Doté d’une flotte moderne et performante, le groupe Air France-KLM pourra tenir sa place dans le concert européen. Reste que le manque de « cash » récurent doit freiner les ambitions et empêcher le transporteur franco-néerlandais de profiter des opportunités offertes en sortie de Covid. Or, ces dernières sont importantes. Il s’agit ni plus ni moins de récupérer une forte présence dans deux des plus importants marchés européens : l’Italie et l’Espagne. En Italie, le nouveau transporteur ITA va chercher à s’adosser à un grand groupe. Ce sera Lufthansa ou Air France. En Espagne, Globalia qui a échoué à vendre sa compagnie Air Europa à IAG va également se mettre en quête d’un nouvel acquéreur. Or, pour le moment, les règles européennes interdisent à Air France-KLM de faire une quelconque acquisition avant d’avoir remboursé les prêts consentis massivement par les gouvernements afin de passer sans trop de dommages la terrible crise du COVID.

Lufthansa à l'affût 

C’est ce qu’a bien compris Lufthansa qui n’a pas trainé à rembourser ses dettes en procédant à une réduction de 30.000 postes de travail sur les 140.000 de 2019 et à une substantielle augmentation de capital. Des 9 milliards d’euros mis à sa disposition par les pouvoirs publics allemands, le groupe n’en a utilisé que 3,8 et s’est depuis désendetté par deux levées de fonds sur les marchés : 2,2 milliards en octobre 2021 et 1,5 milliard en novembre. Il faut dire que son cours de bourse ne s’est pas complètement effondré avec une dernière cotation à 5,96 € pour une entrée sur les marchés en 1996 à 7,40 €. Air France-KLM n’est hélas pas dans la même situation. Les pertes accumulées pendant des années l’ont conduit à dépendre beaucoup plus des fonds publics avec leur lot de de contraintes attachées. Partie d’une entrée en bourse à plus de 15 € en 2002, le cours affiche maintenant 3,81 €. C’est-à-dire que toute augmentation de capital diluerait considérablement les actionnaires actuels. Rajoutons que l’entrée au capital de Delta Air Lines et de China Eastern ne simplifie pas la définition d’une stratégie qui doit bien tenir compte des intérêts de ces transporteurs.

L'enjeu du prix du billet

La tâche du management du Groupe en est d’autant plus compliquée. En revanche, la récente commande d’avions peut représenter une volonté sérieuse de reprendre en main ses destinées, tant vis-à-vis des partenaires hollandais que des importants actionnaires étrangers. C’est également un très bon signal envoyé aux salariés qui pouvaient légitimement s’inquiéter des perspectives futures. Elle marque aussi la volonté de ne pas se laisser évincer du court-moyen-courrier, ce qui n’allait pas de soi devant les capacités intactes des grands low costs européens : Ryanair, EasyJet, Vueling ou Volotea, sans parler de Wizzair encore peu présent sur le marché hexagonal.

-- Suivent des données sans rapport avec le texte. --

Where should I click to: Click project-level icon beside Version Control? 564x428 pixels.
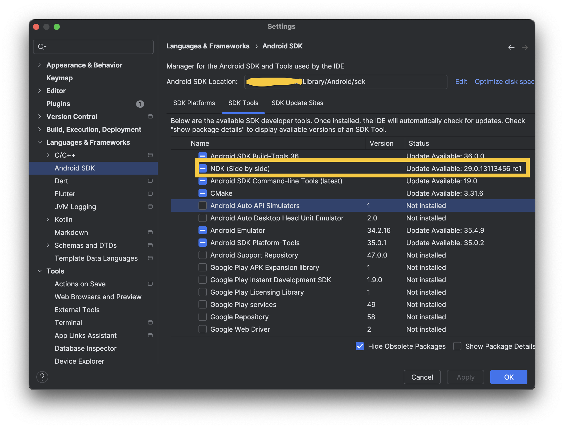click(150, 116)
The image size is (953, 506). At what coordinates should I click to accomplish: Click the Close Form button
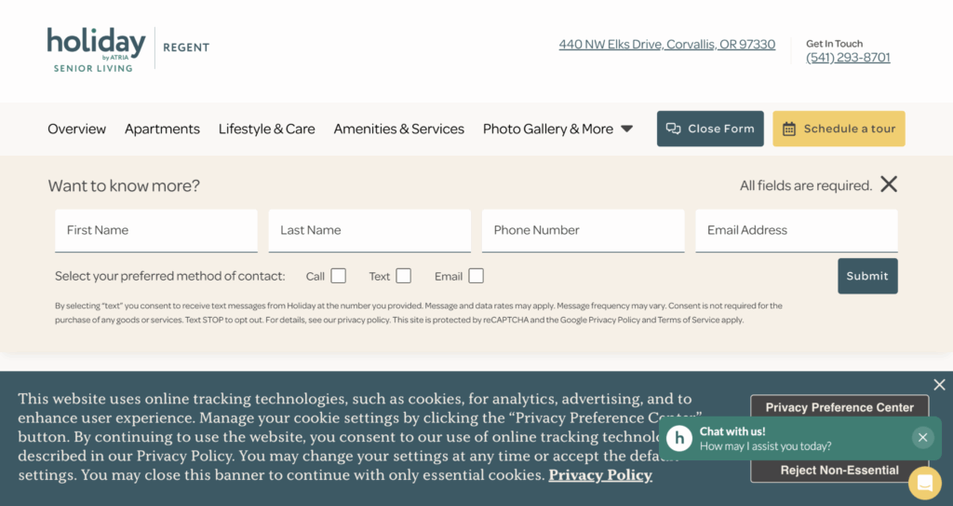pos(710,129)
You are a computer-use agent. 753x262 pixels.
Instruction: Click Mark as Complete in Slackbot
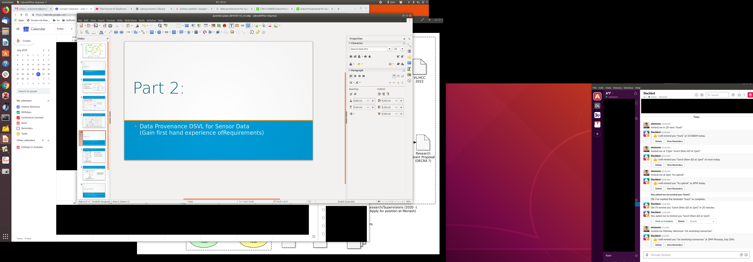[664, 221]
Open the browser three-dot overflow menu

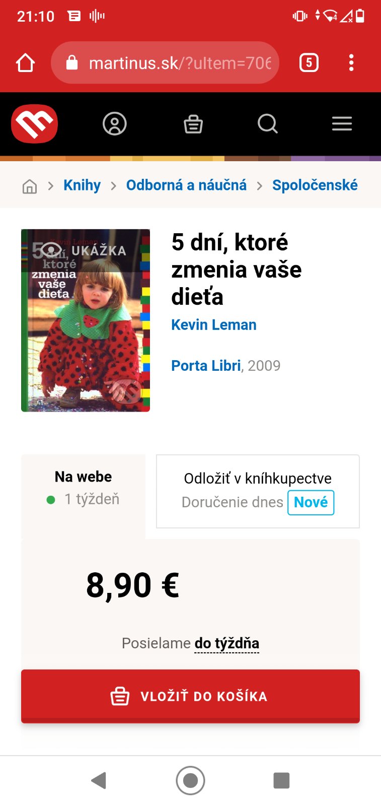(351, 63)
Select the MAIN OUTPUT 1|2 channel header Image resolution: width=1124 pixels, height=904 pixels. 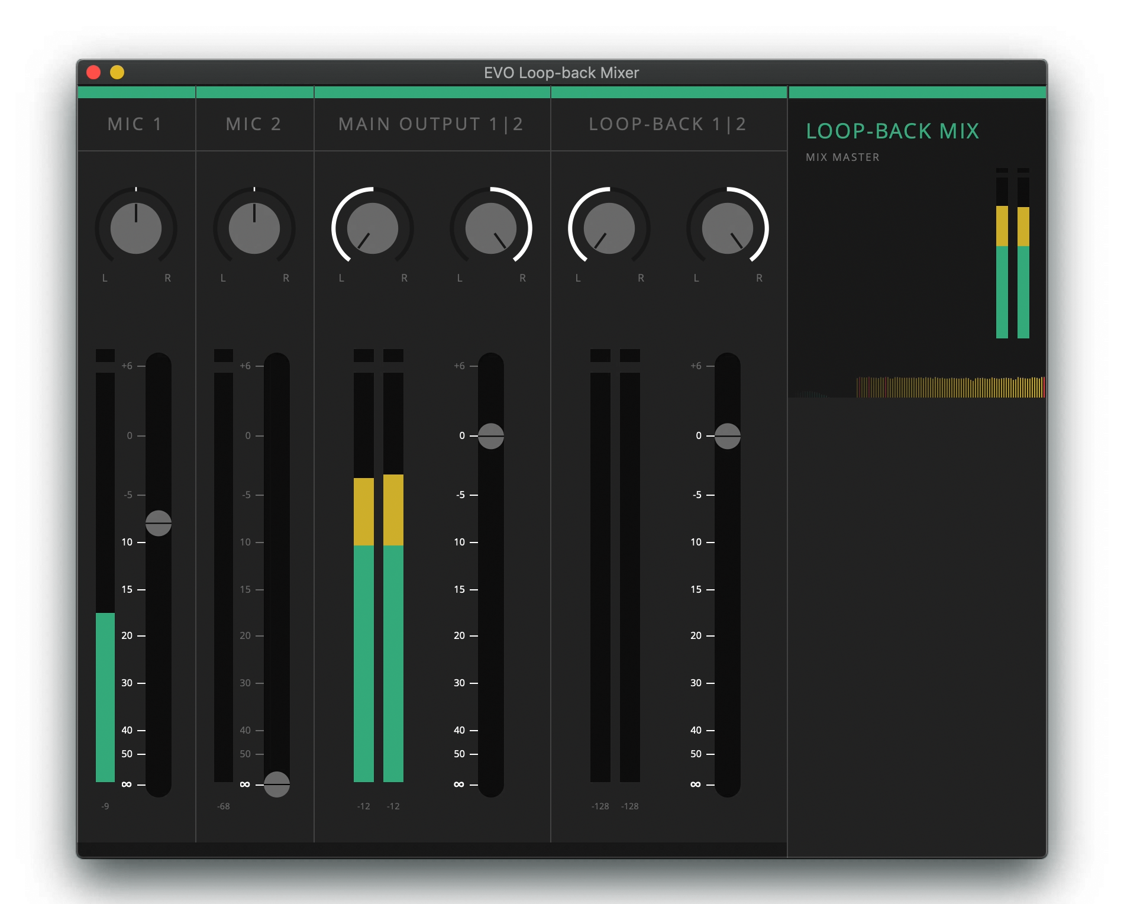pyautogui.click(x=432, y=124)
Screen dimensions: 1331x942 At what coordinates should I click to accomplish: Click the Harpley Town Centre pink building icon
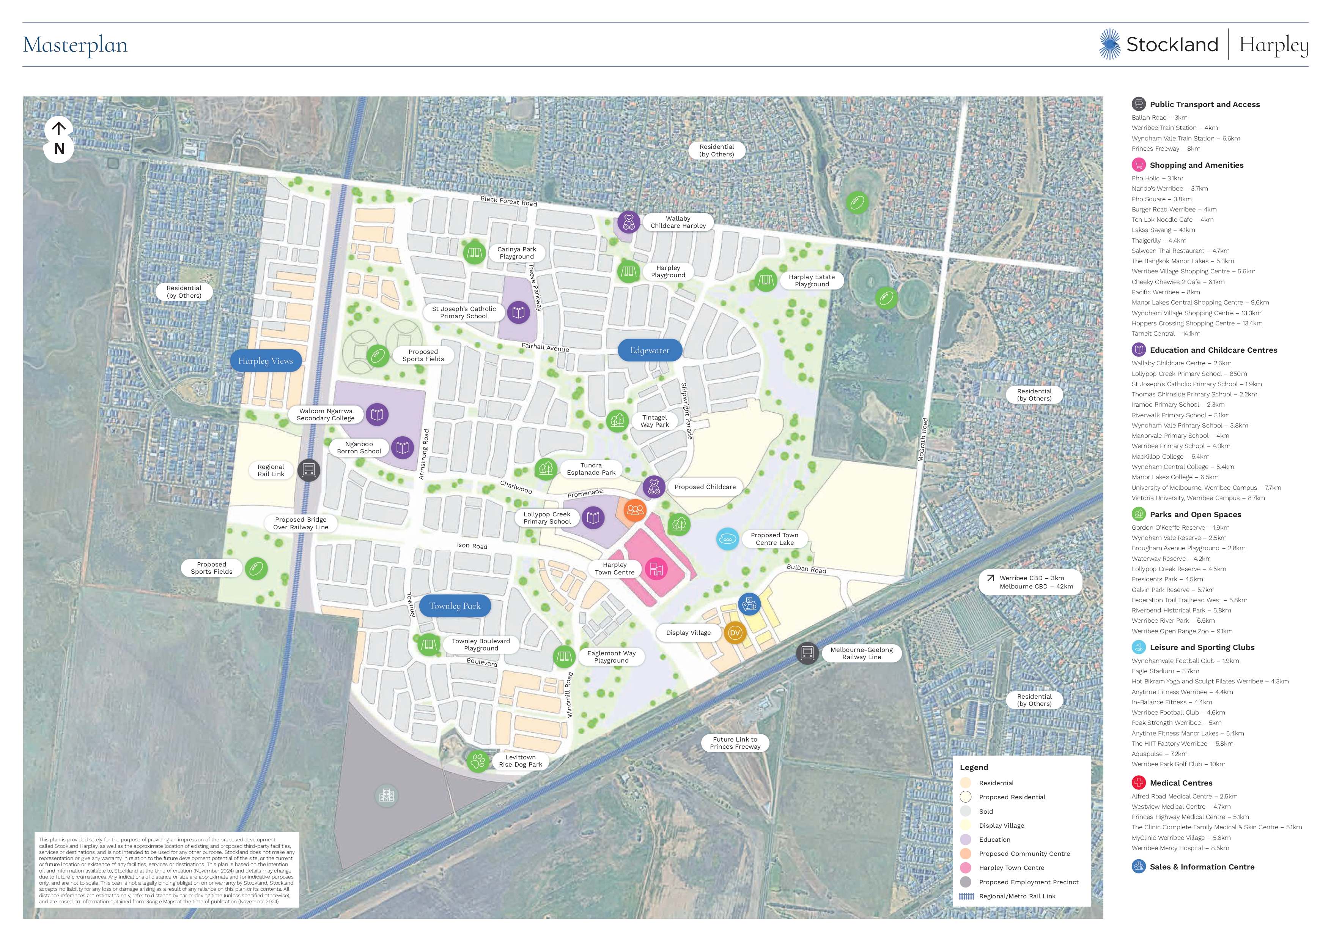pos(656,568)
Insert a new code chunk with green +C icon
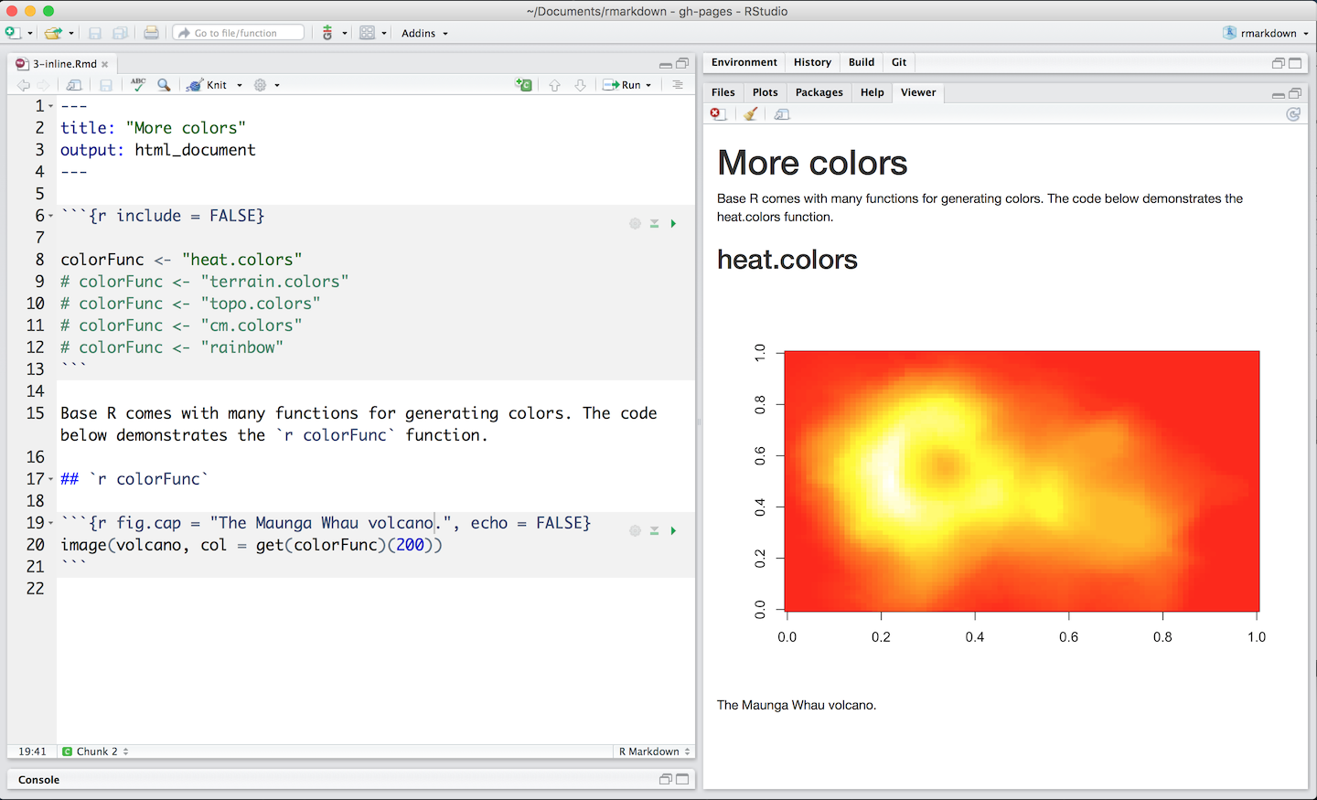The width and height of the screenshot is (1317, 800). pos(524,84)
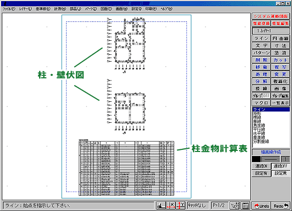Click the X-axis constraint icon
Image resolution: width=292 pixels, height=211 pixels.
tap(171, 205)
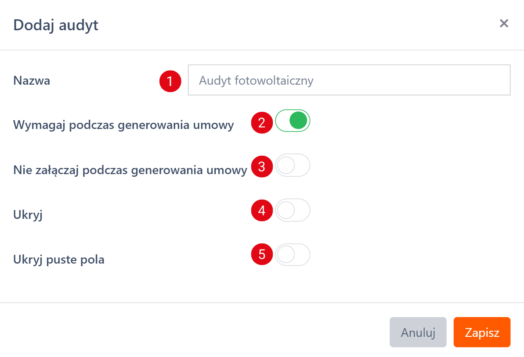Click red badge number 1
Viewport: 524px width, 357px height.
[x=170, y=81]
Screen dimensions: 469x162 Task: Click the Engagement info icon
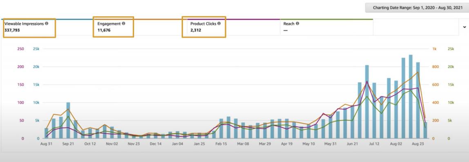[123, 23]
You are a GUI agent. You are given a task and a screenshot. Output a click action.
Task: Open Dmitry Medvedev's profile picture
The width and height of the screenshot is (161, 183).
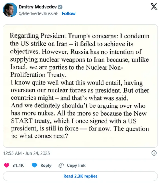[x=10, y=10]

Reste qu’il faudra bien se résoudre à augmenter les tarifs et à modifier en profondeur la communication vers les marchés qui ne consiste qu’à l’affichage de tarifs promotionnels lesquels ne couvrent pas les coûts et dont l’effet est de laisser penser aux clients qu’ils représentent le prix auxquels ils doivent s’attendre. Pour tenir son rang, Air France-KLM se lance dans des investissements colossaux. C’est une preuve de confiance dans l’avenir. Encore faudra-t-il les payer et pour cela travailler sur la qualité du produit afin de justifier une recette unitaire en forte augmentation. Voilà un challenge qui ne manque pas d’intérêt.